* [WORK ITEM]
Look below for the line containing "You are a computer-use" and the line containing "Click the Rockhouse station circle marker"; repeat exactly those two lines and all lines between them, and nothing else.

Segment Start: GIVEN DATA

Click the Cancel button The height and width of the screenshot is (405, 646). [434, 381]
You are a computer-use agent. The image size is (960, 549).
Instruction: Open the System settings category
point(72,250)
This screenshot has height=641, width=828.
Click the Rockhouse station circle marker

Segment End: GIVEN DATA
Segment Start: GIVEN DATA

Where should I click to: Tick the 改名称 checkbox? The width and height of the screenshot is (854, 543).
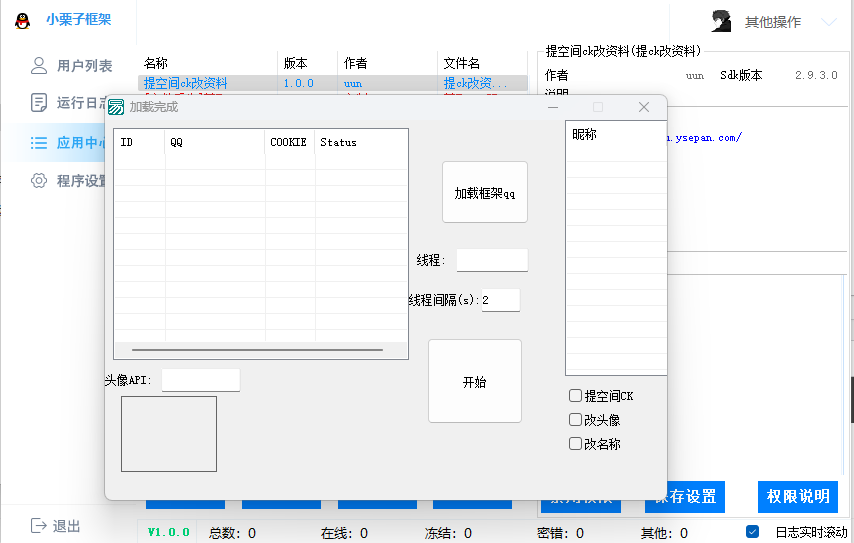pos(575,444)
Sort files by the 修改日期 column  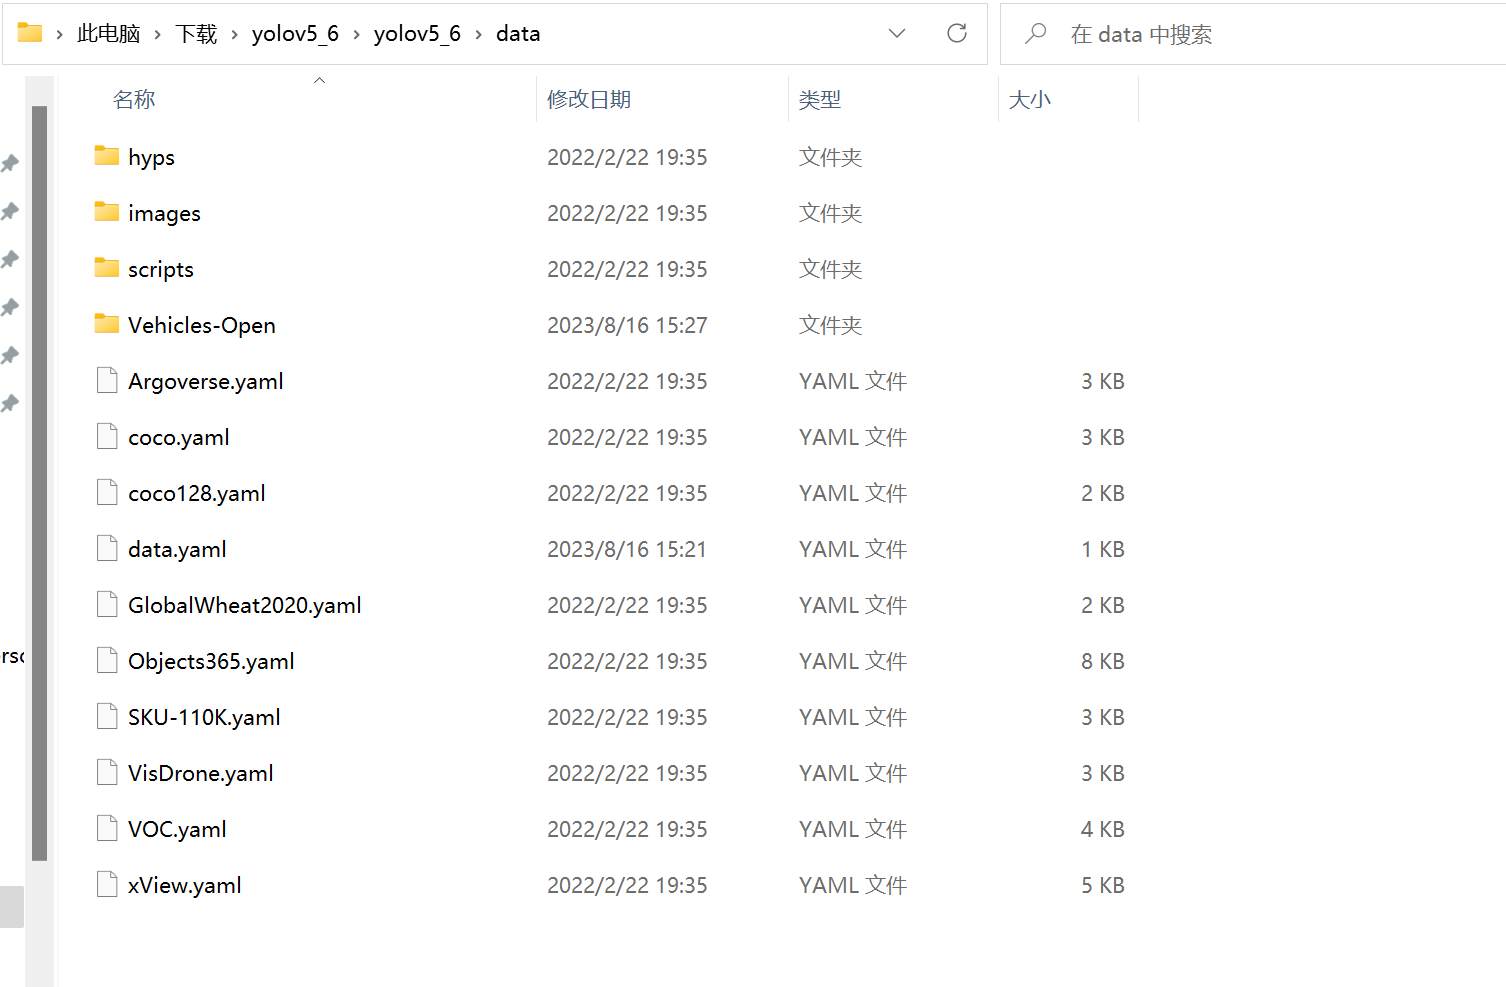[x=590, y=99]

Segment End: GIVEN DATA
Segment Start: GIVEN DATA

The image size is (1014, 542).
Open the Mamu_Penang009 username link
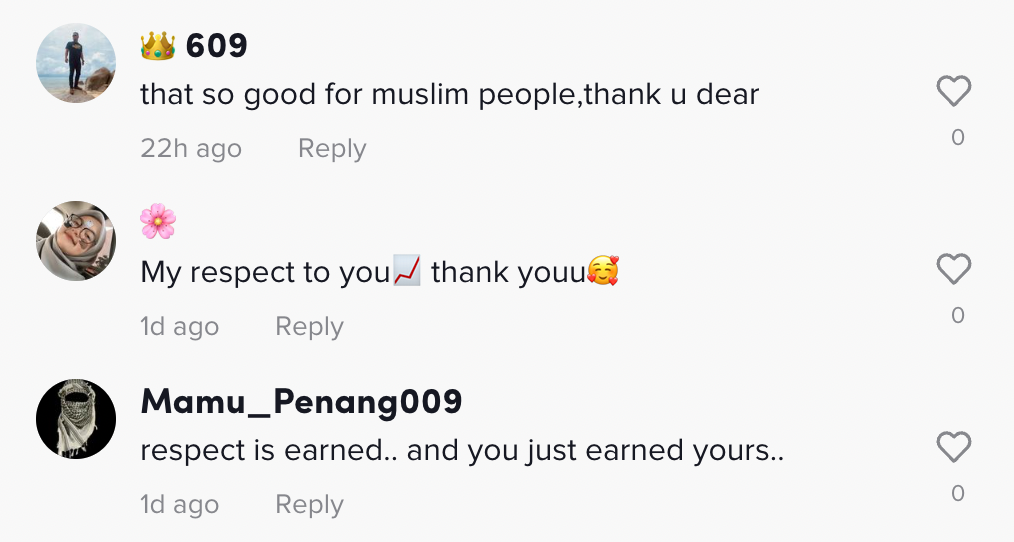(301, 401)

Segment End: GIVEN DATA

* [TASK ANSWER]
You are a computer-use agent. The image size is (960, 549).
Instruction: Open the System settings category
point(72,250)
This screenshot has height=641, width=828.
Click the Rockhouse station circle marker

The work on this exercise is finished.